Have you ever dreamed that you had a watch and looked at the time in your dreams? I just woke up from a dream like that. It had a number of other qualities 😉 but at the end it also featured me looking at my watch. In my dream I could have sworn that the time was 10:30 in the morning, but actually it is 8:46 AM.
This dream has got me thinking about the physics of that existence. I carry around my self-monitor even when I dream so when the dreams are offering me a chance to explore something I wouldn’t normally feel alright exploring I usually don’t elect to go forward with whatever it is. Its the flow of time that interests me. If everything in a dream is constructed out of my mind, then a watch, indeed the flow of time itself is completely malleable and up to me.
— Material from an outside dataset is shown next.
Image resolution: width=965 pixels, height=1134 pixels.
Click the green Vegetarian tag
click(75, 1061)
There has to be some basic irreducible moments in dreams because you can’t spend an eternity dwelling in a dream-state, you do move forward despite the notion that time is a complete construction in that state.
I think the jury is still out as to the phenomenology of dreaming. I’ve seen competing theories ranging in meaning from dreams as prophetic tools, diagnostic tools, all the way down to a bored cortex that is clamped down with a motor inhibition yet continuously gets input from other parts of the brain that are accidentally firing due to their functions as part of the restorative part of sleeping. I think dreaming is more than a bored cortex making up bits and pieces to keep itself occupied while the limbic system and the hippocampus are busy refining the days memories, chatting up the immune system, and pushing brain chemistry back to a point where we are unlikely lot run into pink elephants.
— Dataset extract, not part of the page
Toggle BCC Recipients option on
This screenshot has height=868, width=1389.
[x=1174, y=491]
I do certainly believe that the brain is actively occupied in a lot of maintenance procedures during sleep. Resetting neurotransmitters, dealing with chemical deficits here and there, and conversing with the immune system, but for me, dreaming feels more than just a random series of inputs making my cortex come up with a set-dressed stage to entertain me. I think that when we are in a dreaming state, that we are much closer to the reality that exists purely in our minds. Existence there is not really bound by reality in the real world. I’m sure a more spiritual person would approach this argument that when you dream you are in direct communication with your soul. In a way that is compatible with what I imagine, as the physics of the brain have to point almost by default to the existence of a soul, I just don’t go that far. When people dream, the only real thing that your mind has to go on for stimuli has got to be the noisy click-clack chatter of cells that are firing “accidentally”. I put “accidentally” in quotes because it’s actually very much a quantum mechanical thing, these cells are so small, their connections so fine that a portion of what they are firing for might be the foamy background noise of virtual particles being created and annihilated in the very small spaces between synaptic clefts between neurons.
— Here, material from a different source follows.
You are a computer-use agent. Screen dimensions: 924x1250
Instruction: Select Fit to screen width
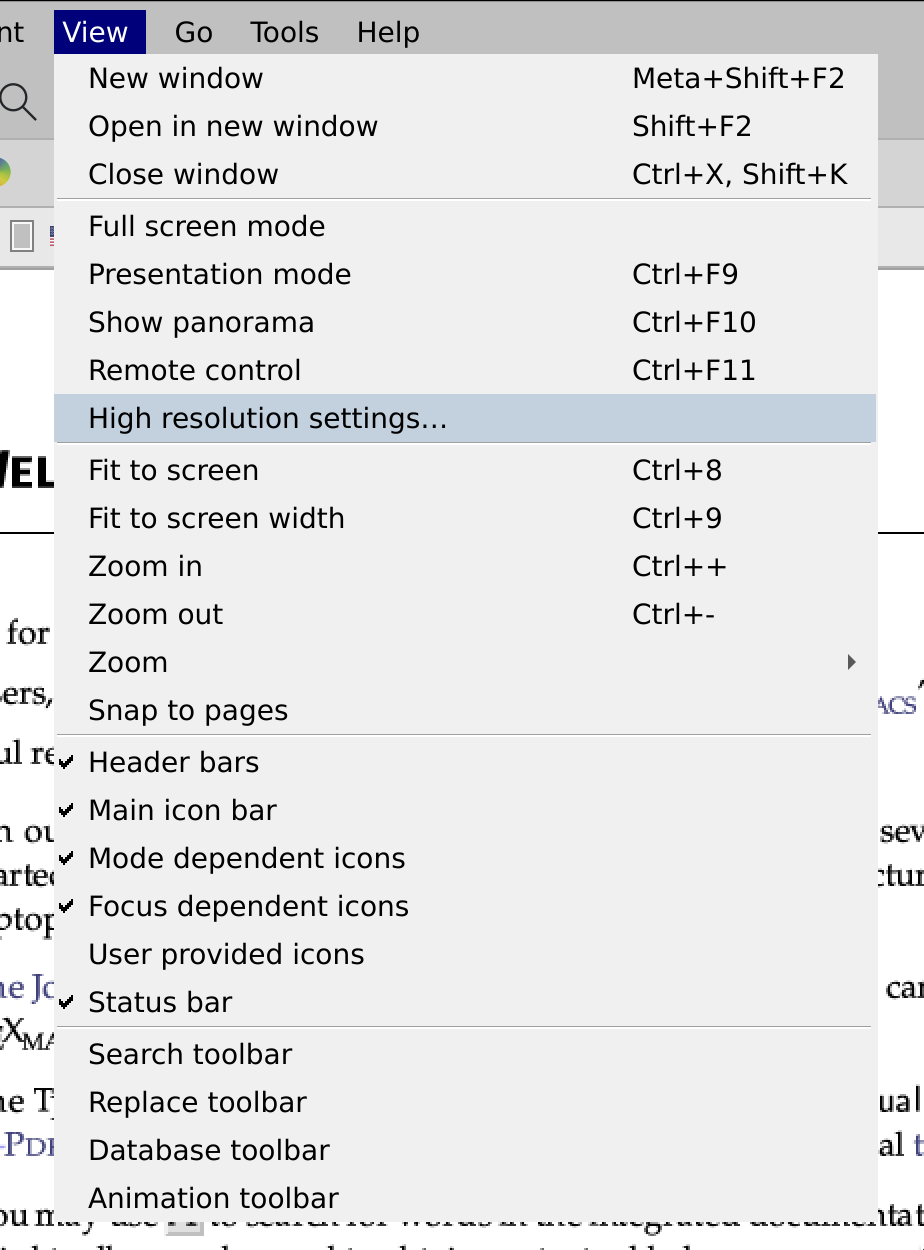216,518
I can’t escape the theories from David Bohm, that perhaps these tiny spaces between synaptic clefts or even along neuron cells themselves are an interface between classical reality and the implicate order. That the soul is a part of a holographic superstructure that lies independent of classical reality and needs a brain of sufficient complexity to access these special conditions. That it is our larger, more convoluted brains that lead us to consciousness, sentience, and that dreaming is a natural epiphenomenon of that sentience.
If all of of this supposition even has a whiff of being true, that means that the soul is immortal, and that our experience in the world, our persistence in it despite how often our bodies are effectively replaced and how much of our bodies aren’t really ours, but mostly bacteria is all because we are expressions of the implicate order inside flesh. Here we arrive again, like a big circle and back to a really awesome statement: All Is One.
It would be certainly something if our ability to dream Implied a soul, that our bodies were constructed to tune the implicate order and that our consciousnesses, our sentience is not only a fundamental structure of the universe itself but that we are actually all connected in a fashion in the implicate order. The ramifications for ethics and morality are mind boggling. If we are all in a certain way intimately connected to each other wether we are alive or dead, then we are never truly alone and when we do violence to each other, we are doing violence to ourselves.
There is no way to prove any of this. It’s pretty to think about and perhaps someday science will demonstrate wether the brain actually does what I suspect that it does or rather the opposite, that it’s all just a flash in the pan. I really find the entire notion of my soul being a part of the implicate order to be very comforting and puts a rather fine set of clothes on Buddhism.